Stored records:
------------------------------------------------

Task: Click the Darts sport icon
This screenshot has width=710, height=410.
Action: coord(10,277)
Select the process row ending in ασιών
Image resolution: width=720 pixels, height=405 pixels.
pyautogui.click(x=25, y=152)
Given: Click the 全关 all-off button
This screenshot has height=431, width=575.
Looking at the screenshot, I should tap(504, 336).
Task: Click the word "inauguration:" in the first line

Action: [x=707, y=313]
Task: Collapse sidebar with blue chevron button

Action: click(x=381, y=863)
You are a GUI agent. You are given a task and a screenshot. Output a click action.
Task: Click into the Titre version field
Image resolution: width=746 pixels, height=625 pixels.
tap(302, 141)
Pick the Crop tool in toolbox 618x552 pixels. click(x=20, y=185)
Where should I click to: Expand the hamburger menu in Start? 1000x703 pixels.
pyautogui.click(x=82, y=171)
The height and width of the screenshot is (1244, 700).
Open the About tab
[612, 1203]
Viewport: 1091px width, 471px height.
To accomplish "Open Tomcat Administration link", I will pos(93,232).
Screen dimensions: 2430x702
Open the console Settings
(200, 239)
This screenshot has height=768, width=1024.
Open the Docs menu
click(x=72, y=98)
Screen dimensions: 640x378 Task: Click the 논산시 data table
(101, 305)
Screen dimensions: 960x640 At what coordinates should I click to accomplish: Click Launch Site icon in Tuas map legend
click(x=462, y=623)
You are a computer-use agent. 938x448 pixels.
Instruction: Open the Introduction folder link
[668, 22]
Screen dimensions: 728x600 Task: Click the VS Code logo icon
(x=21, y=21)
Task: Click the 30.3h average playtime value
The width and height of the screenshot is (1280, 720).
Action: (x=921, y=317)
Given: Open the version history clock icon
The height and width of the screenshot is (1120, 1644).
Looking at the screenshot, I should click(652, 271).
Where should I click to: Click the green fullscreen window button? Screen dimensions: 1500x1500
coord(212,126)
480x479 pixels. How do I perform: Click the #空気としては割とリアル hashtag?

------------------------------------------------

Activity:
The answer is the data above, retyped exactly in full.

Solution to this task:
Task: Click the Darts sport icon
This screenshot has width=710, height=410.
Action: coord(10,277)
Select the process row ending in ασιών
Image resolution: width=720 pixels, height=405 pixels.
pyautogui.click(x=25, y=152)
Given: Click the 全关 all-off button
This screenshot has height=431, width=575.
Looking at the screenshot, I should tap(504, 336).
Task: Click the word "inauguration:" in the first line

Action: [x=707, y=313]
Task: Collapse sidebar with blue chevron button

Action: click(x=381, y=863)
You are a GUI agent. You are given a task and a screenshot. Output a click action.
Task: Click into the Titre version field
Image resolution: width=746 pixels, height=625 pixels.
tap(302, 141)
Pick the Crop tool in toolbox 618x552 pixels. click(x=20, y=185)
Where should I click to: Expand the hamburger menu in Start? 1000x703 pixels.
pyautogui.click(x=82, y=171)
The height and width of the screenshot is (1244, 700).
Open the About tab
[612, 1203]
Viewport: 1091px width, 471px height.
To accomplish "Open Tomcat Administration link", I will pos(93,232).
Screen dimensions: 2430x702
Open the console Settings
(200, 239)
This screenshot has height=768, width=1024.
Open the Docs menu
click(x=72, y=98)
Screen dimensions: 640x378 Task: Click the 논산시 data table
(101, 305)
Screen dimensions: 960x640 At what coordinates should I click to accomplish: Click Launch Site icon in Tuas map legend
click(x=462, y=623)
You are a computer-use agent. 938x448 pixels.
Instruction: Open the Introduction folder link
[668, 22]
Screen dimensions: 728x600 Task: Click the VS Code logo icon
(x=21, y=21)
Task: Click the 30.3h average playtime value
The width and height of the screenshot is (1280, 720).
Action: (x=921, y=317)
Given: Open the version history clock icon
The height and width of the screenshot is (1120, 1644).
Looking at the screenshot, I should click(652, 271).
Where should I click to: Click the green fullscreen window button? Screen dimensions: 1500x1500
coord(212,126)
480x479 pixels. How do I perform: Click the #空気としては割とリアル hashtag?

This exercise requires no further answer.